A quote I memorized from reading the book, The Unchained Man by Caleb Jones talked about how a man should view himself when being involved with women. “My life and my love of it will always be bigger than any one woman.” I believe every man should learn this quote by heart. This one little line has helped me not to get so wrapped up in one woman. I’m able to enjoy myself without looking for a relationship. With this in mind, if a relationship happens, it happens. It’s nothing I was hoping for. That’s why you should always let it be the woman’s decision whether a relationship will come out of your dating or not. Trust me. A woman will always be curious enough to ask what direction the dating is going.

While my friend was conversing with the woman, I was having a deep conversation with the bartender. The bartender was a big, burly guy with a long dark beard and glasses. When the bartender and I talked, we always cracked jokes at ourselves about the stories we told. The woman my friend was talking to was so interested in what we were talking about, she intervened in our conversation, laughing and adding in her jokes. (A slight hint: women love to laugh. It’s a great way to loosen a woman up and get her comfortable around you.) My friend began interrupting our conversation to talk over the bartender and me. Every time we said a joke, my friend would follow up with a response, which was very annoying. This was my friend’s attempt at getting the woman’s attention back on him.

Provided data:
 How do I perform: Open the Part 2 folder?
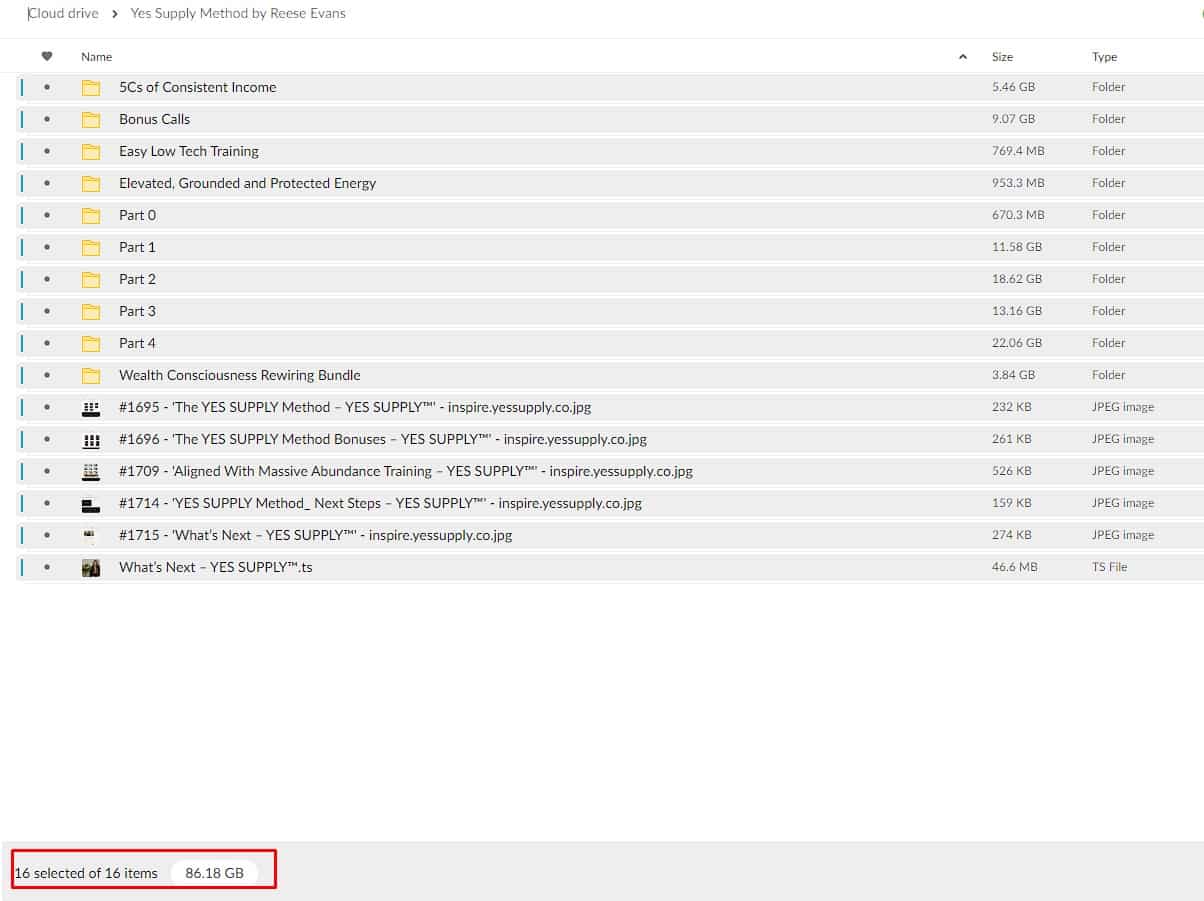pos(137,280)
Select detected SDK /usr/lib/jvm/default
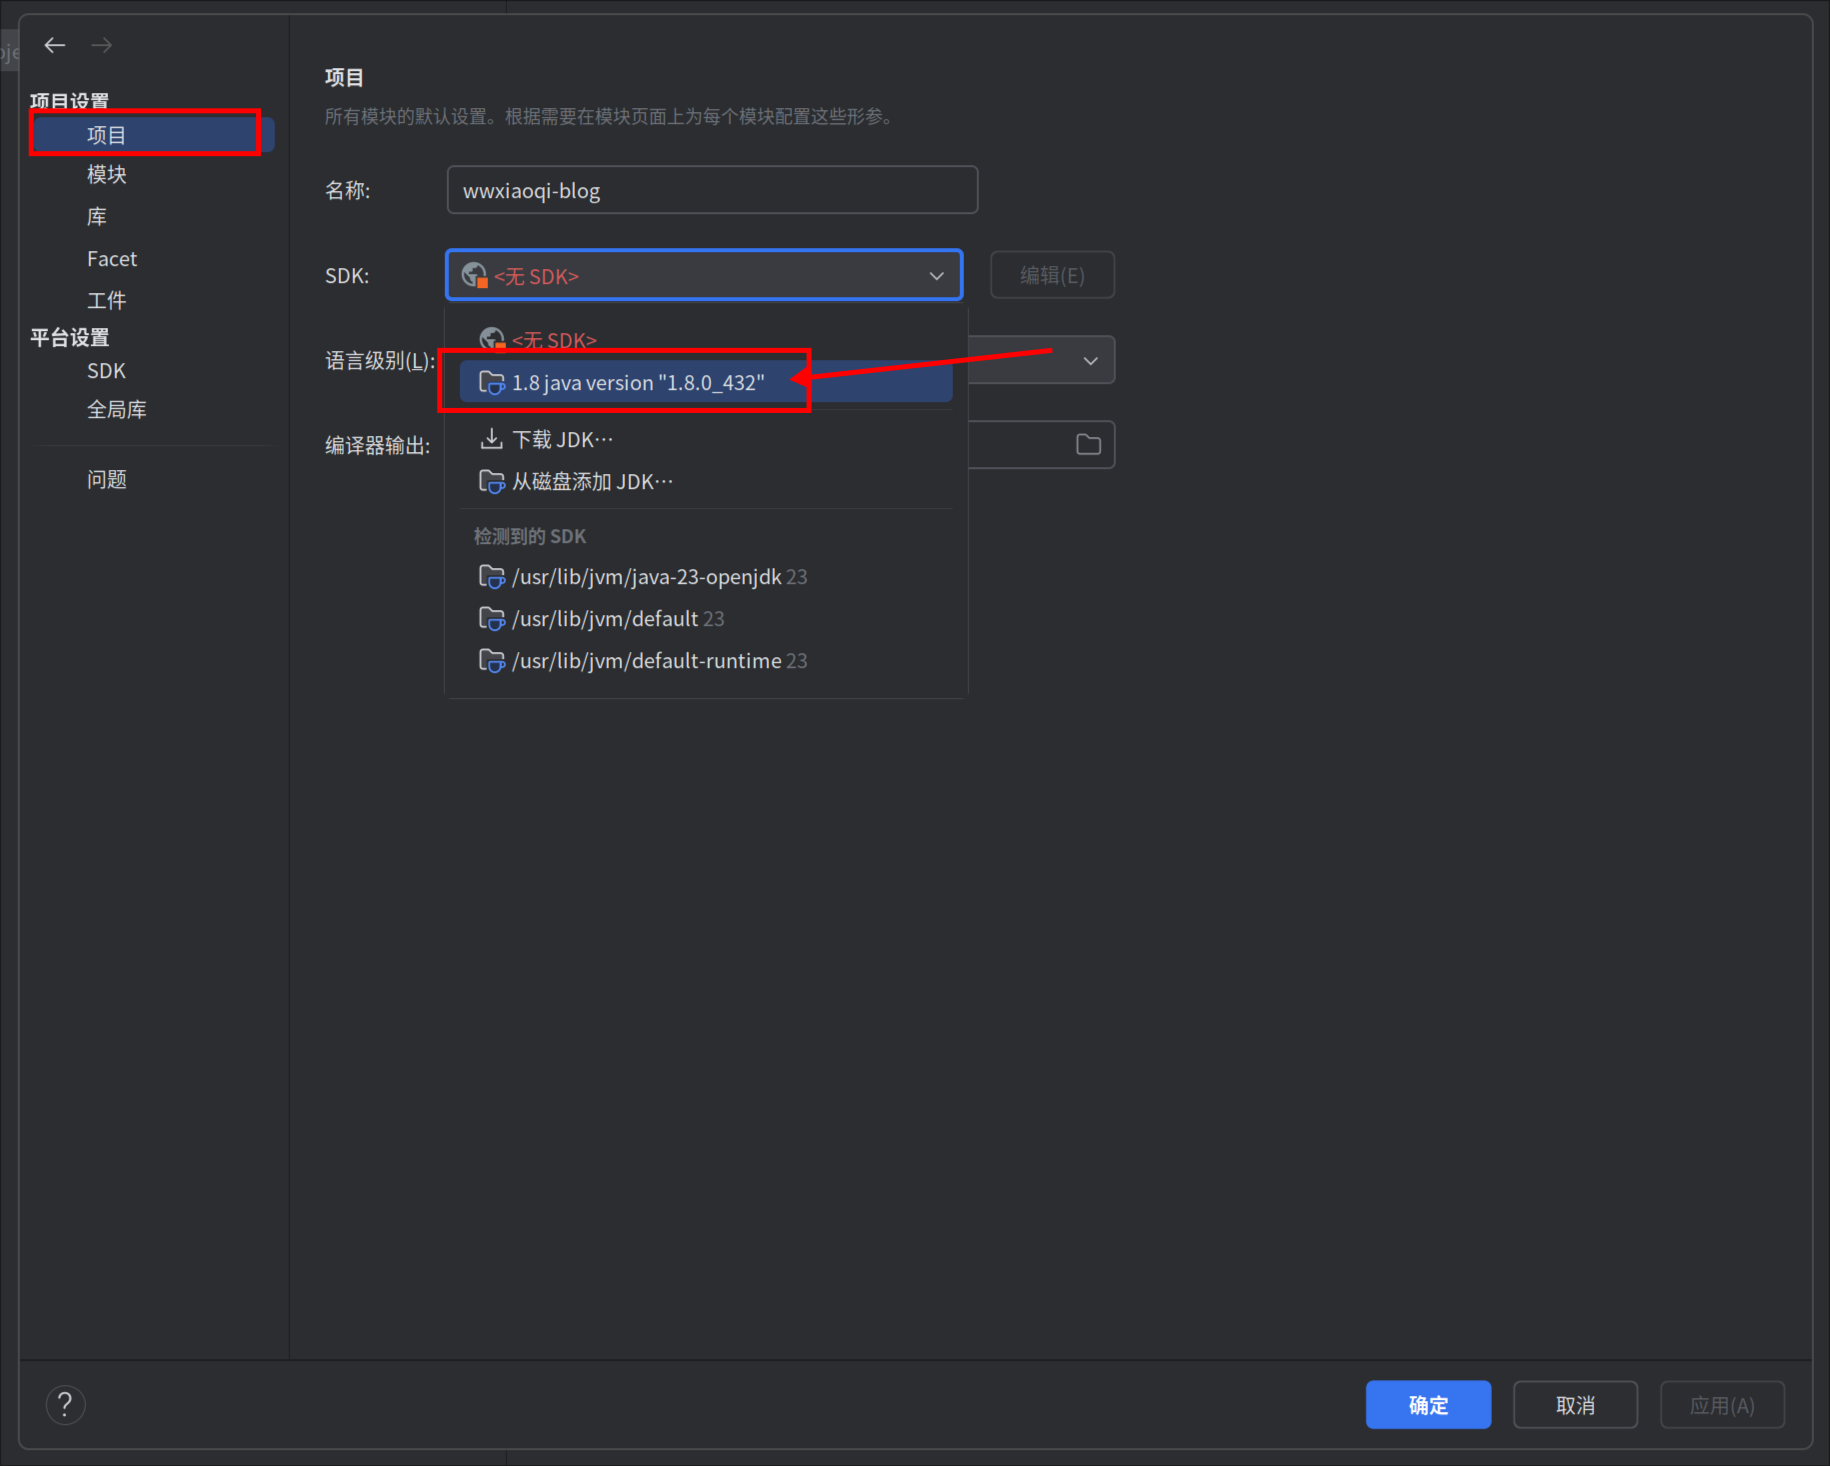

Set exercise: Check each statement against the dating-advice passage and mark it yes or no, quoting the words that decide it. 1. The bartender had a long dark beard and wore glasses. 2. The woman stayed out of the writer's talk with the bartender. 3. The writer says the man should decide whether a relationship comes out of the dating. The listing is separate material and has no connection to the dating-advice passage.

Exercise output:
1. Yes: "The bartender was a big, burly guy with a long dark beard and glasses."
2. No: "she intervened in our conversation, laughing and adding in her jokes."
3. No: "you should always let it be the woman’s decision whether a relationship will come out of your dating or not."